--- start of STORED RECORDS ---
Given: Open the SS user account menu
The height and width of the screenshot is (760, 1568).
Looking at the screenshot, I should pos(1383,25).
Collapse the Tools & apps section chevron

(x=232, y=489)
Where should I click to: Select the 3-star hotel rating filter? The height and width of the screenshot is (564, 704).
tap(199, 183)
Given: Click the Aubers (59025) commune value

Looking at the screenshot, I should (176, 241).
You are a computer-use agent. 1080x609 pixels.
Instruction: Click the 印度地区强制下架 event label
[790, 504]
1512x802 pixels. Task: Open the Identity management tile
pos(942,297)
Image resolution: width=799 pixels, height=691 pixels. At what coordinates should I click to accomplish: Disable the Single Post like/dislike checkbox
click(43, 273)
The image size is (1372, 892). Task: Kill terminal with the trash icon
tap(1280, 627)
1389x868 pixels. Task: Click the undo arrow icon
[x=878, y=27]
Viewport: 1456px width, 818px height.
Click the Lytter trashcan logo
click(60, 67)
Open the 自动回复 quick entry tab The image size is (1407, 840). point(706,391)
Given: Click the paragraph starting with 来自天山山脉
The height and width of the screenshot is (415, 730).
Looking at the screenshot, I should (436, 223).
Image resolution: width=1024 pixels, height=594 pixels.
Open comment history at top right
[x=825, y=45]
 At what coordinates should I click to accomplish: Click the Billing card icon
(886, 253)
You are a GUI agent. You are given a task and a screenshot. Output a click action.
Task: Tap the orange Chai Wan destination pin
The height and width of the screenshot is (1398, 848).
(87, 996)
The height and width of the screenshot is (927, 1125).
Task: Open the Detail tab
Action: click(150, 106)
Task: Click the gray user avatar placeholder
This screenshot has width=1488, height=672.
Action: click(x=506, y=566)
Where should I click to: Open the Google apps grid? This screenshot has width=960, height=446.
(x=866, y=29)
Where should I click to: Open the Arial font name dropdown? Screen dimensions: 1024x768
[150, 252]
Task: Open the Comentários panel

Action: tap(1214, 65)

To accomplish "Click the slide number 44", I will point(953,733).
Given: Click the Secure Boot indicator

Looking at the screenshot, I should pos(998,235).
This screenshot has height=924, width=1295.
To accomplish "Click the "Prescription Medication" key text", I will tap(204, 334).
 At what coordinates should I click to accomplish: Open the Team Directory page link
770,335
--- end of STORED RECORDS ---
== INSTRUCTION ==
Render the material as a Markdown table with the columns Number and Record line, starting with the line that contains "Where should I click to: Open the Arial" and running through the end of the material. Give each line its own numbered row and skip blank lines.

== FINAL ANSWER ==
| Number | Record line |
|---|---|
| 1 | Where should I click to: Open the Arial font name dropdown? Screen dimensions: 1024x768 |
| 2 | [150, 252] |
| 3 | Task: Open the Comentários panel |
| 4 | Action: tap(1214, 65) |
| 5 | To accomplish "Click the slide number 44", I will point(953,733). |
| 6 | Given: Click the Secure Boot indicator |
| 7 | Looking at the screenshot, I should pos(998,235). |
| 8 | This screenshot has height=924, width=1295. |
| 9 | To accomplish "Click the "Prescription Medication" key text", I will tap(204, 334). |
| 10 |  At what coordinates should I click to accomplish: Open the Team Directory page link |
| 11 | 770,335 |